(Stored items from a collection)
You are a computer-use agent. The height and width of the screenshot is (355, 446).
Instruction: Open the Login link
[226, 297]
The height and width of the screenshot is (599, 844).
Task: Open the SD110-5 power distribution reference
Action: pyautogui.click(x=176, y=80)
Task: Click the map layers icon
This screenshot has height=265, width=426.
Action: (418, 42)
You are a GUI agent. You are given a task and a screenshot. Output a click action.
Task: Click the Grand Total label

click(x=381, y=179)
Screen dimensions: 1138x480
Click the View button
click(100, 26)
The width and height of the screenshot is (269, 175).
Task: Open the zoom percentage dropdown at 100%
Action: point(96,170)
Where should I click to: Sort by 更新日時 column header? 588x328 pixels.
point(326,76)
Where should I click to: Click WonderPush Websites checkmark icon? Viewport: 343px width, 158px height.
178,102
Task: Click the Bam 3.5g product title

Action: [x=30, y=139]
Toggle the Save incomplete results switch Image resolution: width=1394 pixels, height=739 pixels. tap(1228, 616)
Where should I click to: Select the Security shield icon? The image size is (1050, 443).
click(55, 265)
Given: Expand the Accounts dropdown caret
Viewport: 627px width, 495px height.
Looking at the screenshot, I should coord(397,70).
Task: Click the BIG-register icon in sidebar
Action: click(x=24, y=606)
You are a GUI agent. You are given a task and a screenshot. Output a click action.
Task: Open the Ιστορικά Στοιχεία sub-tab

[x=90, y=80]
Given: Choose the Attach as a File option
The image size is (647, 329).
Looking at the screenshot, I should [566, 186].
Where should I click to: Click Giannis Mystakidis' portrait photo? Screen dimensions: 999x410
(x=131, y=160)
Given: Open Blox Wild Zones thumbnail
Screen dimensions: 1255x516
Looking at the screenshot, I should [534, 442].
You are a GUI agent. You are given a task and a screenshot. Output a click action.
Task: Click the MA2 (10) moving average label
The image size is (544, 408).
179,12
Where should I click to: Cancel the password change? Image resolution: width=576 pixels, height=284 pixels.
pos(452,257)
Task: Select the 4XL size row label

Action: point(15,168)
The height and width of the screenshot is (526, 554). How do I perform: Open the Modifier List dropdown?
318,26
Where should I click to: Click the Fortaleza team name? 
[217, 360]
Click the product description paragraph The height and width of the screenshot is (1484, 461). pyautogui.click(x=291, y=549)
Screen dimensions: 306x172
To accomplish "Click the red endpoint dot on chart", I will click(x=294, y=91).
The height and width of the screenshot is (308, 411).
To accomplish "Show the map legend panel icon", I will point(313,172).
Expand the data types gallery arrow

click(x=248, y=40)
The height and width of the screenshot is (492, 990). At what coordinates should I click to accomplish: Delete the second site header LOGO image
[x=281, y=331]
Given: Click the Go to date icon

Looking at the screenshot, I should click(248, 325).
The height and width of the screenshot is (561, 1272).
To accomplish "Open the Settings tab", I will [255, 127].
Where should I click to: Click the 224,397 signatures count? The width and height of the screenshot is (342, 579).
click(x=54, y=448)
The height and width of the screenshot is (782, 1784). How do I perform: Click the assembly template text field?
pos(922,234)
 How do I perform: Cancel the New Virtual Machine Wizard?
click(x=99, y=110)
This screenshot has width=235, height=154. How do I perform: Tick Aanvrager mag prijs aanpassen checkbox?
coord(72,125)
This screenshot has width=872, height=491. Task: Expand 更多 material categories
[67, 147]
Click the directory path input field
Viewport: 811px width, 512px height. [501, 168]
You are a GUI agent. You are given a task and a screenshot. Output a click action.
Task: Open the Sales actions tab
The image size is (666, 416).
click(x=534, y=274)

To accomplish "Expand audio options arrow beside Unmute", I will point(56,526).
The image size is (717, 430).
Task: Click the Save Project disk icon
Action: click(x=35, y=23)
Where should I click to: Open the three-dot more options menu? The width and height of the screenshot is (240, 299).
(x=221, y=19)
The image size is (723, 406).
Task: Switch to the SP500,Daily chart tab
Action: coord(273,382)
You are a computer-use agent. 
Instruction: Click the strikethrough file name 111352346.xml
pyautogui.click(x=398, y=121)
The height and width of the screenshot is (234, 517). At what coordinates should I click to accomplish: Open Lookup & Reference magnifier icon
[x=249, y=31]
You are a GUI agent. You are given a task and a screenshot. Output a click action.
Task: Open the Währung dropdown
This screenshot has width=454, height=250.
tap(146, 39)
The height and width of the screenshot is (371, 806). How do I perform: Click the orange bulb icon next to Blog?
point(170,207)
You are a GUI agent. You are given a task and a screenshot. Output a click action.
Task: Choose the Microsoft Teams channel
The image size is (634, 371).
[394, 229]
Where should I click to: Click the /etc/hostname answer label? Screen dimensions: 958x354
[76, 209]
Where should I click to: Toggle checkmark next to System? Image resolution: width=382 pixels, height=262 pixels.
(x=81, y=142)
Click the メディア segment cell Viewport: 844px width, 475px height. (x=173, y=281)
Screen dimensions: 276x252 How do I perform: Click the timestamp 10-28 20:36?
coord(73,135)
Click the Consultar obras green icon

* **About this task**
Write every line of the entries again, word for word.

* **Exercise result**
You are a computer-use agent. The height and width of the screenshot is (355, 446).
Instruction: Open the Login link
[226, 297]
The height and width of the screenshot is (599, 844).
Task: Open the SD110-5 power distribution reference
Action: pyautogui.click(x=176, y=80)
Task: Click the map layers icon
This screenshot has height=265, width=426.
Action: (418, 42)
You are a GUI agent. You are given a task and a screenshot. Output a click action.
Task: Click the Grand Total label

click(x=381, y=179)
Screen dimensions: 1138x480
Click the View button
click(100, 26)
The width and height of the screenshot is (269, 175).
Task: Open the zoom percentage dropdown at 100%
Action: point(96,170)
Where should I click to: Sort by 更新日時 column header? 588x328 pixels.
point(326,76)
Where should I click to: Click WonderPush Websites checkmark icon? Viewport: 343px width, 158px height.
178,102
Task: Click the Bam 3.5g product title

Action: [x=30, y=139]
Toggle the Save incomplete results switch Image resolution: width=1394 pixels, height=739 pixels. tap(1228, 616)
Where should I click to: Select the Security shield icon? The image size is (1050, 443).
click(55, 265)
Given: Expand the Accounts dropdown caret
Viewport: 627px width, 495px height.
Looking at the screenshot, I should coord(397,70).
Task: Click the BIG-register icon in sidebar
Action: click(x=24, y=606)
You are a GUI agent. You are given a task and a screenshot. Output a click action.
Task: Open the Ιστορικά Στοιχεία sub-tab

[x=90, y=80]
Given: Choose the Attach as a File option
The image size is (647, 329).
Looking at the screenshot, I should [566, 186].
Where should I click to: Click Giannis Mystakidis' portrait photo? Screen dimensions: 999x410
(x=131, y=160)
Given: Open Blox Wild Zones thumbnail
Screen dimensions: 1255x516
Looking at the screenshot, I should [534, 442].
You are a GUI agent. You are given a task and a screenshot. Output a click action.
Task: Click the MA2 (10) moving average label
The image size is (544, 408).
179,12
Where should I click to: Cancel the password change? Image resolution: width=576 pixels, height=284 pixels.
pos(452,257)
Task: Select the 4XL size row label

Action: point(15,168)
The height and width of the screenshot is (526, 554). How do I perform: Open the Modifier List dropdown?
318,26
Where should I click to: Click the Fortaleza team name? 
[217, 360]
Click the product description paragraph The height and width of the screenshot is (1484, 461). pyautogui.click(x=291, y=549)
Screen dimensions: 306x172
To accomplish "Click the red endpoint dot on chart", I will click(x=294, y=91).
The height and width of the screenshot is (308, 411).
To accomplish "Show the map legend panel icon", I will point(313,172).
Expand the data types gallery arrow

click(x=248, y=40)
The height and width of the screenshot is (492, 990). At what coordinates should I click to accomplish: Delete the second site header LOGO image
[x=281, y=331]
Given: Click the Go to date icon

Looking at the screenshot, I should click(248, 325).
The height and width of the screenshot is (561, 1272).
To accomplish "Open the Settings tab", I will [255, 127].
Where should I click to: Click the 224,397 signatures count? The width and height of the screenshot is (342, 579).
click(x=54, y=448)
The height and width of the screenshot is (782, 1784). How do I perform: Click the assembly template text field?
pos(922,234)
 How do I perform: Cancel the New Virtual Machine Wizard?
click(x=99, y=110)
This screenshot has width=235, height=154. How do I perform: Tick Aanvrager mag prijs aanpassen checkbox?
coord(72,125)
This screenshot has width=872, height=491. Task: Expand 更多 material categories
[67, 147]
Click the directory path input field
Viewport: 811px width, 512px height. [501, 168]
You are a GUI agent. You are given a task and a screenshot. Output a click action.
Task: Open the Sales actions tab
The image size is (666, 416).
click(x=534, y=274)

To accomplish "Expand audio options arrow beside Unmute", I will point(56,526).
The image size is (717, 430).
Task: Click the Save Project disk icon
Action: click(x=35, y=23)
Where should I click to: Open the three-dot more options menu? The width and height of the screenshot is (240, 299).
(x=221, y=19)
The image size is (723, 406).
Task: Switch to the SP500,Daily chart tab
Action: coord(273,382)
You are a computer-use agent. 
Instruction: Click the strikethrough file name 111352346.xml
pyautogui.click(x=398, y=121)
The height and width of the screenshot is (234, 517). At what coordinates should I click to accomplish: Open Lookup & Reference magnifier icon
[x=249, y=31]
You are a GUI agent. You are given a task and a screenshot. Output a click action.
Task: Open the Währung dropdown
This screenshot has width=454, height=250.
tap(146, 39)
The height and width of the screenshot is (371, 806). How do I perform: Click the orange bulb icon next to Blog?
point(170,207)
You are a GUI agent. You are given a task and a screenshot. Output a click action.
Task: Choose the Microsoft Teams channel
The image size is (634, 371).
[394, 229]
Where should I click to: Click the /etc/hostname answer label? Screen dimensions: 958x354
[76, 209]
Where should I click to: Toggle checkmark next to System? Image resolution: width=382 pixels, height=262 pixels.
(x=81, y=142)
Click the メディア segment cell Viewport: 844px width, 475px height. (x=173, y=281)
Screen dimensions: 276x252 How do I perform: Click the timestamp 10-28 20:36?
coord(73,135)
Click the Consultar obras green icon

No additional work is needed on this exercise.